---- Data for this task

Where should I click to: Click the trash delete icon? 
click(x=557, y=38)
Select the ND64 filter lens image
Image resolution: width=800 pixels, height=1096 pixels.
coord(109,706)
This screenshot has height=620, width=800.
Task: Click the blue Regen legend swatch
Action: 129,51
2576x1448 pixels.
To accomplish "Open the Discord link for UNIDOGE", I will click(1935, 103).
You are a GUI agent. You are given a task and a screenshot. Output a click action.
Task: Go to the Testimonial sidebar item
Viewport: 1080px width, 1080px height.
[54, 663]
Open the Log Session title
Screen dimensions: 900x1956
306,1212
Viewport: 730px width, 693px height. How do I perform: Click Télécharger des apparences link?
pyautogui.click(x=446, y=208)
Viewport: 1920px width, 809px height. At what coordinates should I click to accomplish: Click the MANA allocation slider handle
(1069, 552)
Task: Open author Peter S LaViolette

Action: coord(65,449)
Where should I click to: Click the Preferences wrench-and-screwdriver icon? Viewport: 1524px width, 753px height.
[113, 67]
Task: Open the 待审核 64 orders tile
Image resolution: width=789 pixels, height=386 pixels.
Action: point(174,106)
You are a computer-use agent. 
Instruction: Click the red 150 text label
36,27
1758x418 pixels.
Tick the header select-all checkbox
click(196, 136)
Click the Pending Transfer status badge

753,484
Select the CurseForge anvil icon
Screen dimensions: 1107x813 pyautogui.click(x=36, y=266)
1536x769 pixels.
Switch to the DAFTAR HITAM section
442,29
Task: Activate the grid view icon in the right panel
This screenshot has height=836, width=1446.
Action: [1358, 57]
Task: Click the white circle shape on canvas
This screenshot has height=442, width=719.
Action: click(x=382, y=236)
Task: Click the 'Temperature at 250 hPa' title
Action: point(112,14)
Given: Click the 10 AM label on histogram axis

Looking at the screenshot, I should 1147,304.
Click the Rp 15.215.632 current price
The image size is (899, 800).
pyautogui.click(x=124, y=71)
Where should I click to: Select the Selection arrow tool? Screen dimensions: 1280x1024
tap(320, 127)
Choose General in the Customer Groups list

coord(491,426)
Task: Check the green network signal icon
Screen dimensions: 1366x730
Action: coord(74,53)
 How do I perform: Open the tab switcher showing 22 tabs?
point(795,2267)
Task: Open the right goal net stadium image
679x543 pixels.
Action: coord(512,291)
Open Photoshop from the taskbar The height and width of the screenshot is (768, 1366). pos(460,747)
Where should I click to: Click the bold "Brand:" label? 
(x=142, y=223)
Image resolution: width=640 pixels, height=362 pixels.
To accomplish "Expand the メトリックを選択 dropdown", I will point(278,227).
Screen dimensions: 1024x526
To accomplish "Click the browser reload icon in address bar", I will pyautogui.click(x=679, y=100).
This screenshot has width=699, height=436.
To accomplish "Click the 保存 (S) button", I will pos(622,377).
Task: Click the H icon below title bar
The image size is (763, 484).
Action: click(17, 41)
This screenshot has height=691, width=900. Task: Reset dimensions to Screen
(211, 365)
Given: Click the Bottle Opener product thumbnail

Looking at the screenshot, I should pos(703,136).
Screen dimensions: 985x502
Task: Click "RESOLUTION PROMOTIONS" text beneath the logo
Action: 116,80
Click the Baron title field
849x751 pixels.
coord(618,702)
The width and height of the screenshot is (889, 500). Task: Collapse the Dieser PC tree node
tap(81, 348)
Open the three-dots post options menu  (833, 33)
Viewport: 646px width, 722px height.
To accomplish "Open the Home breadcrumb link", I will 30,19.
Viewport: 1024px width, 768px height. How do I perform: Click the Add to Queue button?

--------

### What you need to do
Line by line, retype all the entries exactly as they are shown.

### Exercise result
Where should I click to: Click the trash delete icon? 
click(x=557, y=38)
Select the ND64 filter lens image
Image resolution: width=800 pixels, height=1096 pixels.
coord(109,706)
This screenshot has height=620, width=800.
Task: Click the blue Regen legend swatch
Action: 129,51
2576x1448 pixels.
To accomplish "Open the Discord link for UNIDOGE", I will click(1935, 103).
You are a GUI agent. You are given a task and a screenshot. Output a click action.
Task: Go to the Testimonial sidebar item
Viewport: 1080px width, 1080px height.
[54, 663]
Open the Log Session title
Screen dimensions: 900x1956
306,1212
Viewport: 730px width, 693px height. How do I perform: Click Télécharger des apparences link?
pyautogui.click(x=446, y=208)
Viewport: 1920px width, 809px height. At what coordinates should I click to accomplish: Click the MANA allocation slider handle
(1069, 552)
Task: Open author Peter S LaViolette

Action: coord(65,449)
Where should I click to: Click the Preferences wrench-and-screwdriver icon? Viewport: 1524px width, 753px height.
[113, 67]
Task: Open the 待审核 64 orders tile
Image resolution: width=789 pixels, height=386 pixels.
Action: point(174,106)
You are a computer-use agent. 
Instruction: Click the red 150 text label
36,27
1758x418 pixels.
Tick the header select-all checkbox
click(196, 136)
Click the Pending Transfer status badge

753,484
Select the CurseForge anvil icon
Screen dimensions: 1107x813 pyautogui.click(x=36, y=266)
1536x769 pixels.
Switch to the DAFTAR HITAM section
442,29
Task: Activate the grid view icon in the right panel
This screenshot has height=836, width=1446.
Action: [1358, 57]
Task: Click the white circle shape on canvas
This screenshot has height=442, width=719.
Action: click(x=382, y=236)
Task: Click the 'Temperature at 250 hPa' title
Action: point(112,14)
Given: Click the 10 AM label on histogram axis

Looking at the screenshot, I should 1147,304.
Click the Rp 15.215.632 current price
The image size is (899, 800).
pyautogui.click(x=124, y=71)
Where should I click to: Select the Selection arrow tool? Screen dimensions: 1280x1024
tap(320, 127)
Choose General in the Customer Groups list

coord(491,426)
Task: Check the green network signal icon
Screen dimensions: 1366x730
Action: coord(74,53)
 How do I perform: Open the tab switcher showing 22 tabs?
point(795,2267)
Task: Open the right goal net stadium image
679x543 pixels.
Action: coord(512,291)
Open Photoshop from the taskbar The height and width of the screenshot is (768, 1366). pos(460,747)
Where should I click to: Click the bold "Brand:" label? 
(x=142, y=223)
Image resolution: width=640 pixels, height=362 pixels.
To accomplish "Expand the メトリックを選択 dropdown", I will point(278,227).
Screen dimensions: 1024x526
To accomplish "Click the browser reload icon in address bar", I will pyautogui.click(x=679, y=100).
This screenshot has width=699, height=436.
To accomplish "Click the 保存 (S) button", I will pos(622,377).
Task: Click the H icon below title bar
The image size is (763, 484).
Action: click(17, 41)
This screenshot has height=691, width=900. Task: Reset dimensions to Screen
(211, 365)
Given: Click the Bottle Opener product thumbnail

Looking at the screenshot, I should pos(703,136).
Screen dimensions: 985x502
Task: Click "RESOLUTION PROMOTIONS" text beneath the logo
Action: 116,80
Click the Baron title field
849x751 pixels.
coord(618,702)
The width and height of the screenshot is (889, 500). Task: Collapse the Dieser PC tree node
tap(81, 348)
Open the three-dots post options menu  (833, 33)
Viewport: 646px width, 722px height.
To accomplish "Open the Home breadcrumb link", I will 30,19.
Viewport: 1024px width, 768px height. How do I perform: Click the Add to Queue button?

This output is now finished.